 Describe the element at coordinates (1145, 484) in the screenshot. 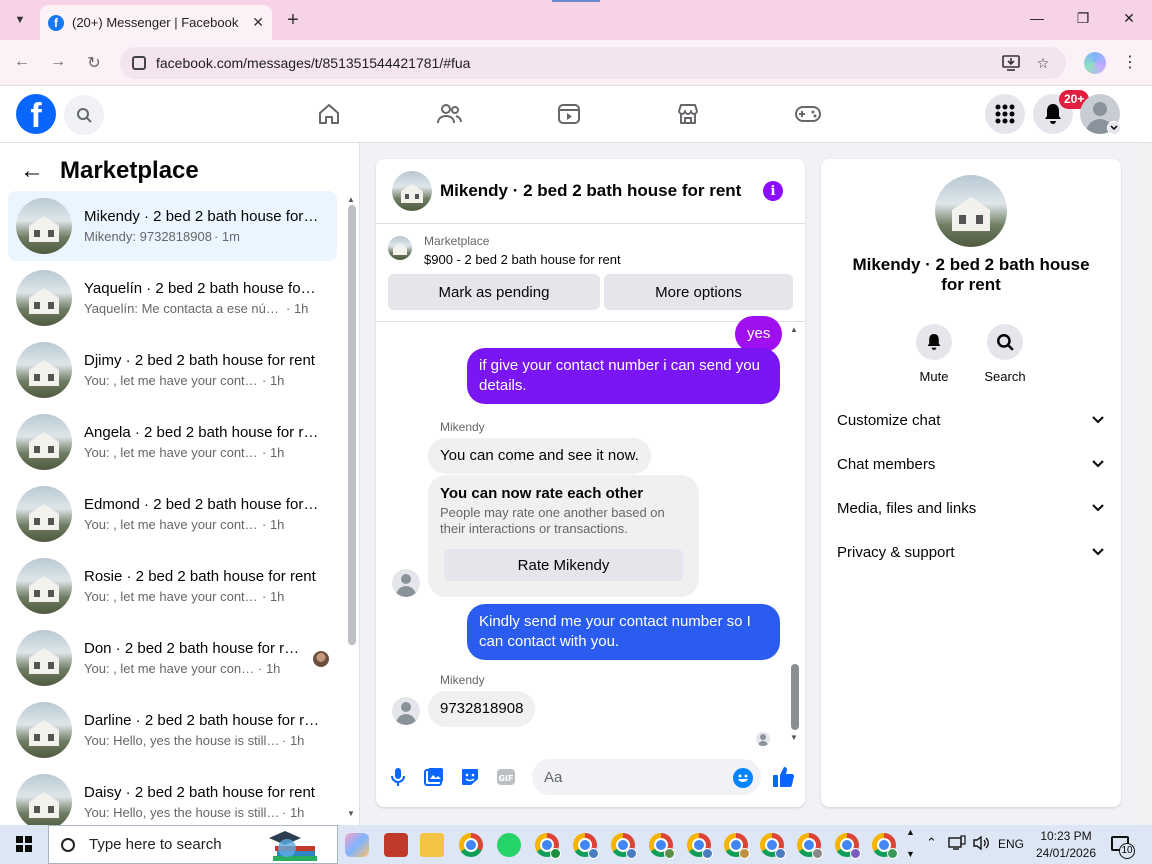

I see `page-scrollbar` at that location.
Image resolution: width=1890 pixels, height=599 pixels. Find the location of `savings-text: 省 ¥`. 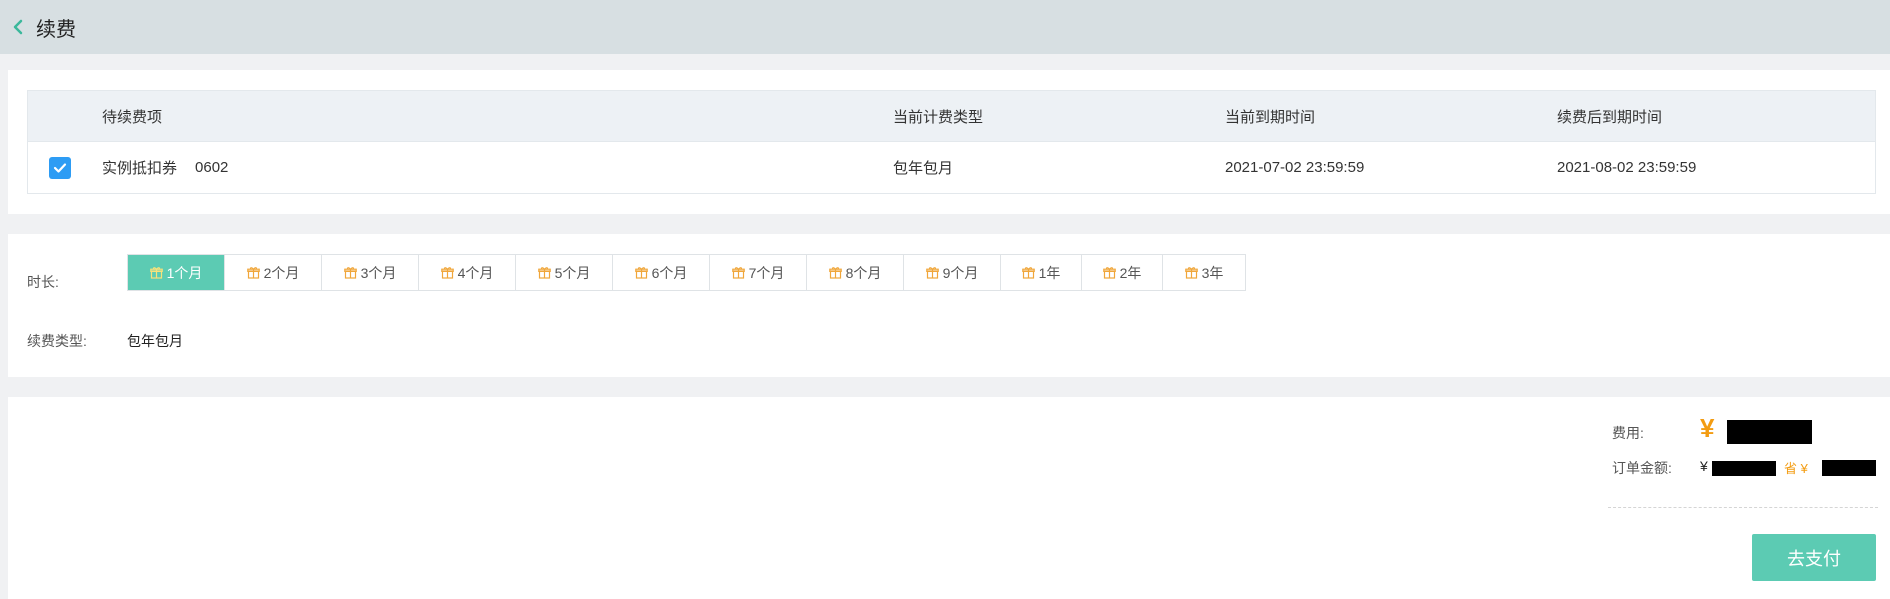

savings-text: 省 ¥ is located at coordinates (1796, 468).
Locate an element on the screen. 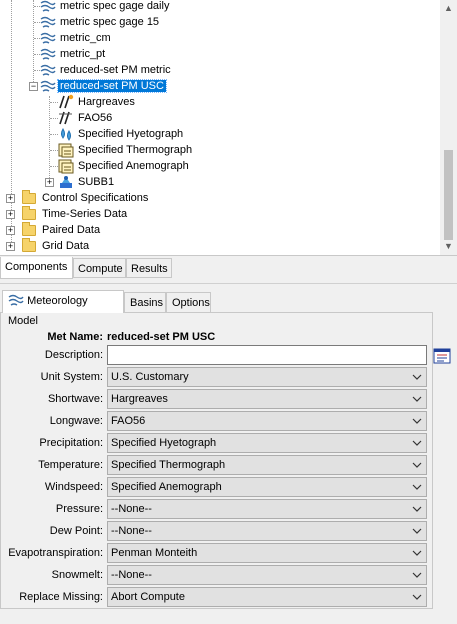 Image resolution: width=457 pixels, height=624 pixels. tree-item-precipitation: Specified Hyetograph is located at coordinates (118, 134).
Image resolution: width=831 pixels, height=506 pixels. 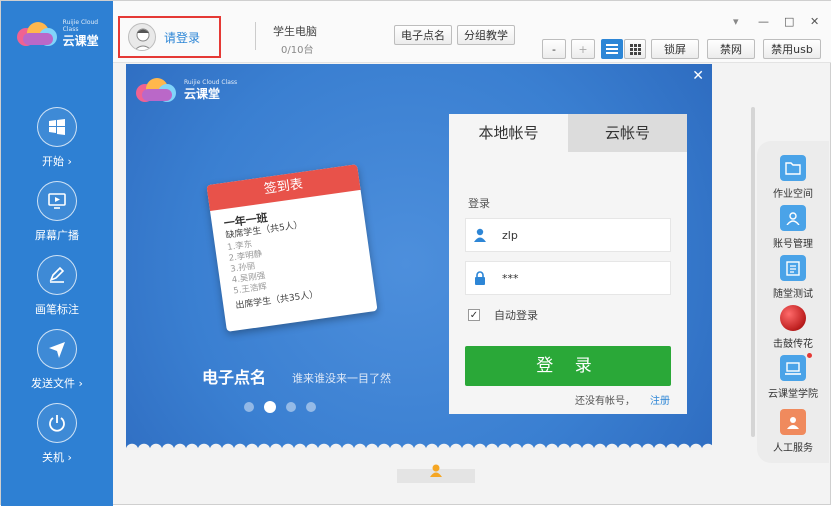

______________________________

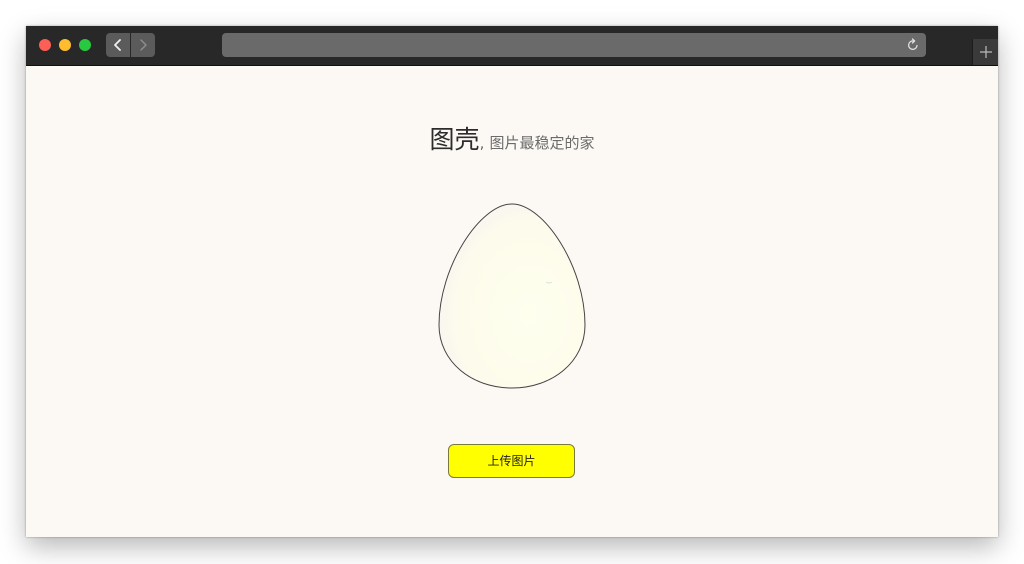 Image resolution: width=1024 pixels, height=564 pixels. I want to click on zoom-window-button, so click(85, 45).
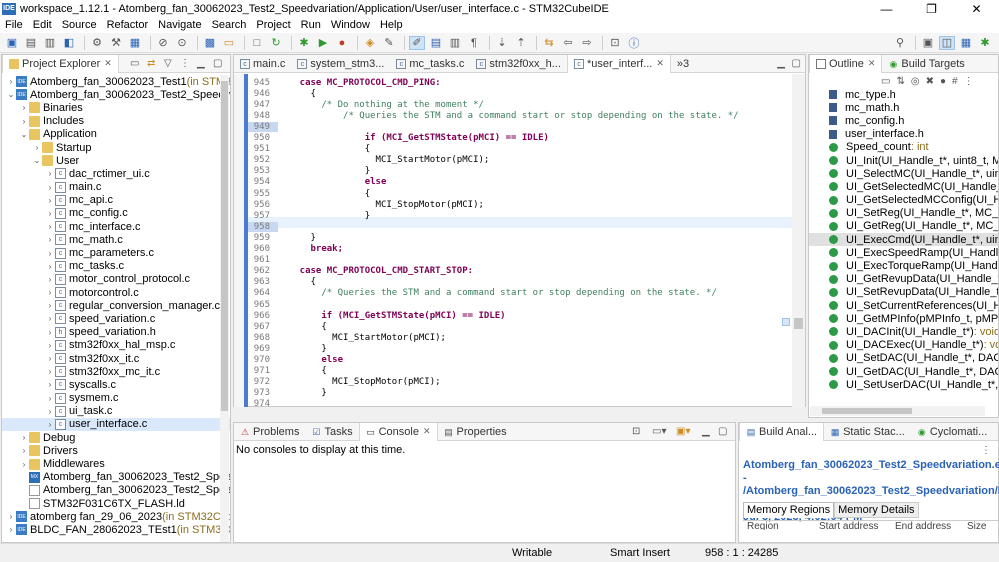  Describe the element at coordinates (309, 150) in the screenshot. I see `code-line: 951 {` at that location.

______________________________

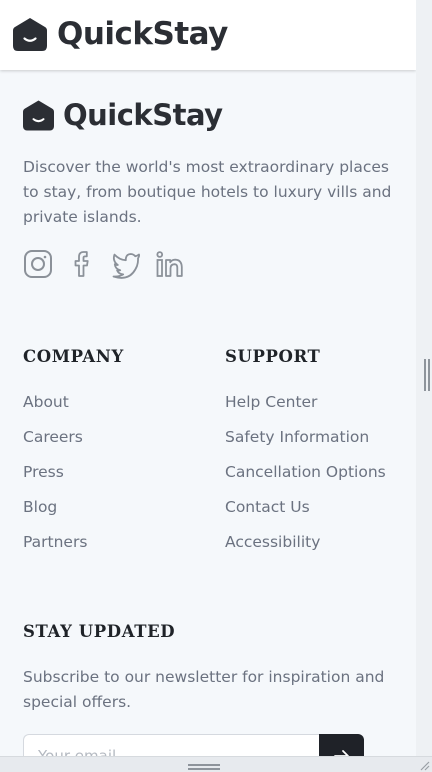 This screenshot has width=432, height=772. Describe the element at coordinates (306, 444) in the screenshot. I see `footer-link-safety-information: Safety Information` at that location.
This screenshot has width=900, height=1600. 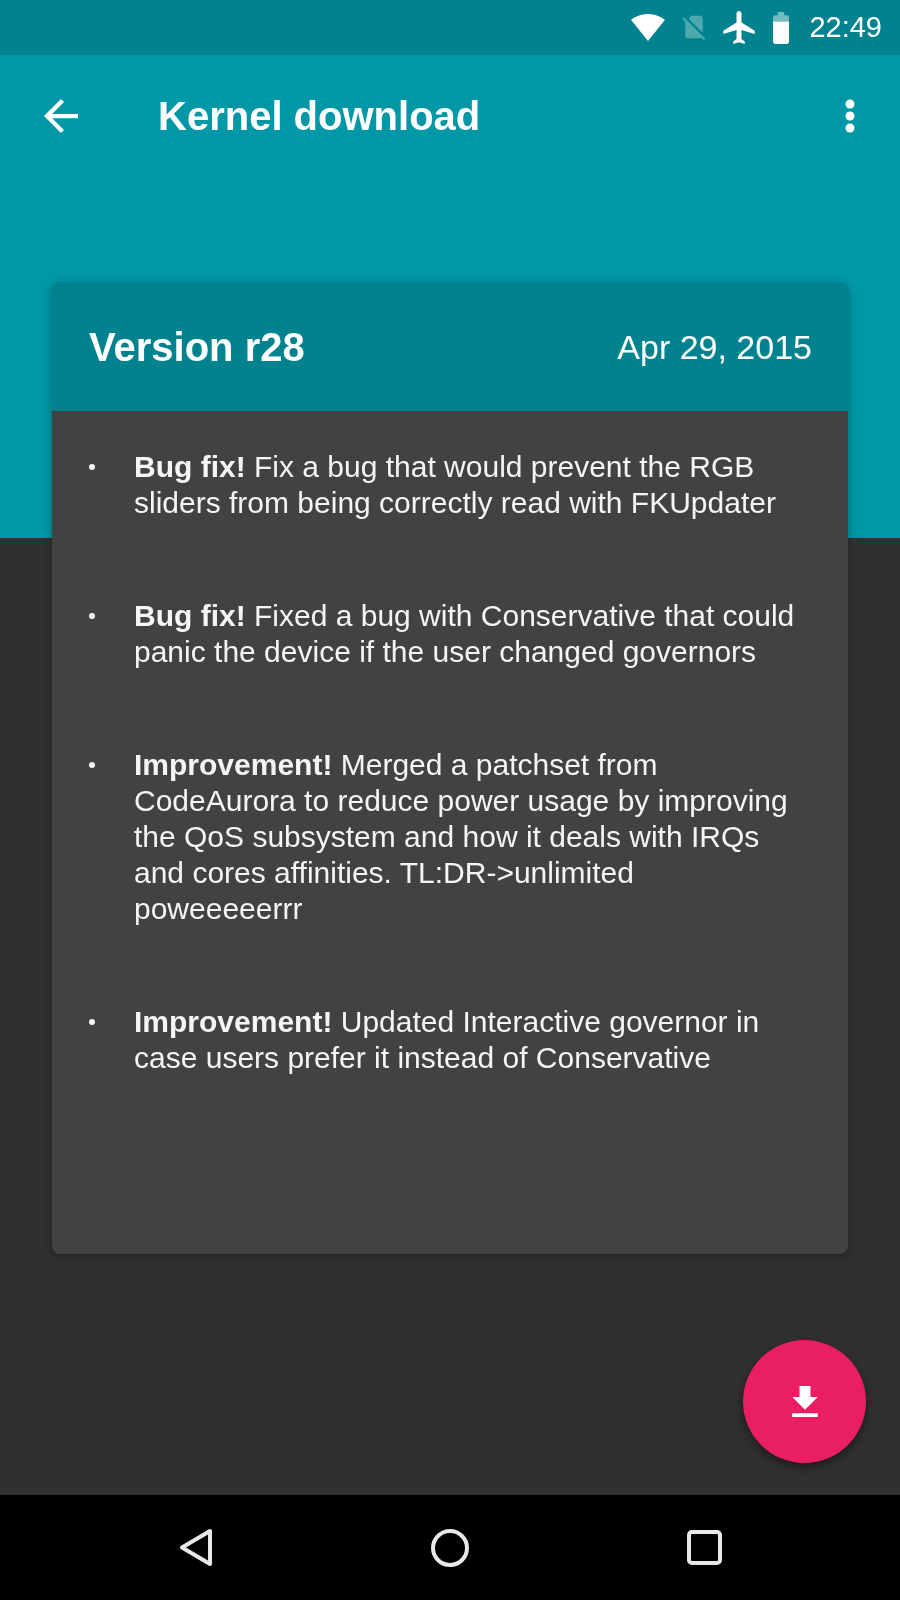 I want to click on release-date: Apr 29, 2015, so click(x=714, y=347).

______________________________

- What the task asks:
Rewrite the material from the line containing "Image resolution: width=1024" through the line containing "Describe the element at coordinates (309, 150)", changing "zoom-window-button" to "maximize-window-button" and keeping everything else the same. Return only those lines, and leave out the pictures.

- Finished exercise:
 Image resolution: width=1024 pixels, height=564 pixels. I want to click on maximize-window-button, so click(85, 45).
  Describe the element at coordinates (309, 150) in the screenshot. I see `code-line: 951 {` at that location.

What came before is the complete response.